0.8 Elisa Guadagnini 30.12.2013.

1 [Rif. ad animali di grossa taglia, spec. il leone:] emettere un verso rauco, sonoro e possente (che appare violento e minaccioso).

[1] Zucchero, Santà , 1310 (fior.), Pt. 3, cap. 3, pag. 149.22: E la midolla che più vale sì è di bestie che rughomino o rugischano, perciò che donano migliore nodrimento.

[2] Cavalca, Vite eremiti, 1321-30 (pis.>fior.), Vita di Antonio, cap. 3, pag. 104.11: Ruggiva lo leone dando vista d'andargli addosso...

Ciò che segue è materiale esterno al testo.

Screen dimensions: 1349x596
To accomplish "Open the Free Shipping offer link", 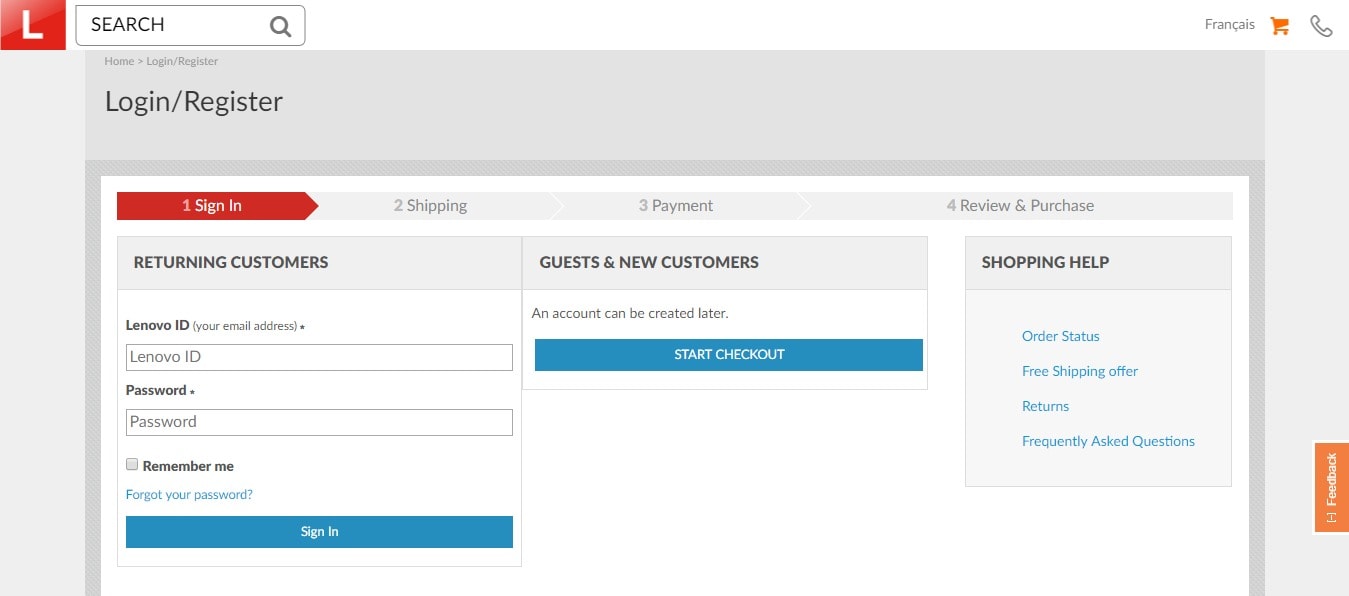I will [x=1080, y=371].
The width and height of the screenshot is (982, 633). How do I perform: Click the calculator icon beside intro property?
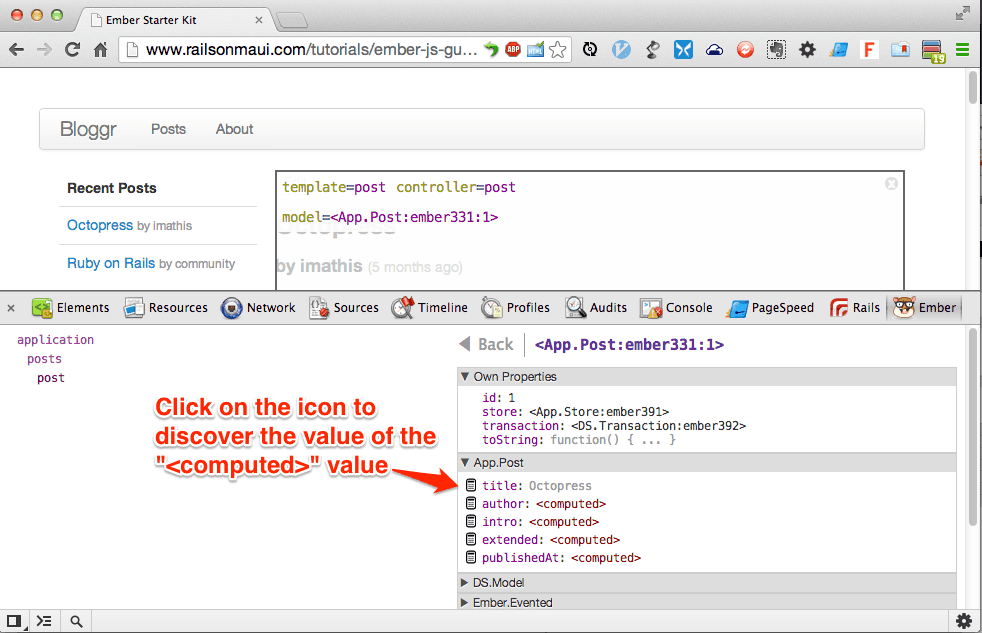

[3] Ciampolo di Meo Ugurgieri, a. 1340 (sen.), L. 7, pag. 219.16: Di queste foreste s'udivano pianti, e l'ire de' leoni che ricusavano i legami, e ruggivano nella tarda notte...

[4] Cavalca, Specchio di croce, a. 1342 (pis.), cap. 14, pag. 63.17: il diavolo vostro avversario va dintorno come leone che rugge cercando come possa divorare.

[5] Parafr. pav. del Neminem laedi, 1342, cap. 24, pag. 117.18: Vegniva Cristo innance vraxo pastor e duxe e dré a sì vegniva tuto quel gra[n]de hoste [[...]] liberao da gle ongie de que' serpente antigo, drago e lion fero e chi ruçisse, da quel gran Belçebub.

[6] Sam Gregorio in vorgà , XIV sm. (lig.), L. 3, cap. 4, pag. 164.2: l' antigo enemigo cum gram voxe, cum gram crî [vene] e parea che rucise como leon e bramase como pegora...

- Sost.

[7] Giordano da Pisa, Prediche, 1309 (pis.), 30, pag. 227.13: se la loquela non è rationale non è decta loquela humana né è loquela, ma è alcuno ruggire di bestie.

1.1 Estens. [Detto di una persona, di una personificazione (e sim.):] prorompere in grida inarticolate e rauche (che risultano violente e minacciose).

[1] Bonvesin, Volgari, XIII tu.d. (mil.), De Sathana cum Virgine, 432, pag. 45: lo Satanax [[...]] Righinia e mostra i dingi com verr acanezao, / Rugiss e corr a le arme per fá k'el sia svengiao.

[2] Legg. S. Torpè, XIII/XIV (pis.), cap. 5, pag. 59.11: E veggendo custoro venire santo Torpè, incommincionno tutti a stridare e a ruggire co' denti inverso di lui, dicendo: «Questi è quelli ch' ebbe ieri ardimento di negare lo grande nome de la Dyana e delgli altri dii».

[3] Cecco d'Ascoli, Acerba, a. 1327 (tosc./ascol.), L. 3, cap. 15.2940, pag. 302: Mira la morte come forte rugge: / Togli il desïo che il cuor ti manduca / E pensa che la vita ognora fugge.

[4] Petrarca, T.C. (Vat.Lat. 3196), 1357-74, 148, pag. 253: So come amor sopra la mente rugge, / E come ogni ragione indi discaccia...

[5] Cicerchia, Passione, 1364 (sen.), ott. 175.7, pag. 352: Chiama Iesù e 'n alte strida rugge, / agiugner no[n] li può: tutta si strugge.

[6] Gradenigo, Quatro Evangelii, 1399 (tosc.-ven.), c. 30.117, pag. 206: Udendo quel che di', ne rodi et struggi, / perché de Moÿxè dillecti semmo, / né non sentimo quel che parli o ruggi.

1.2 Estens. [Rif. a un oggetto o un elemento naturale:] produrre un rumore fragoroso.

[1] Boccaccio, Rime, a. 1375, pt. II [Dubbie], 29.5, pag. 182: rotti i folli, rotte son le lime, / e la fucina tutta si distrugge; / il foco più nel suo carbon non rugge...

[2] Chiose falso Boccaccio, Purg., 1375 (fior.), c. 9, pag. 340.2: E dicie che quando l'angiolo gli aperse la porta, ch'ella ruggì e stridé perch'era dura ad aprire.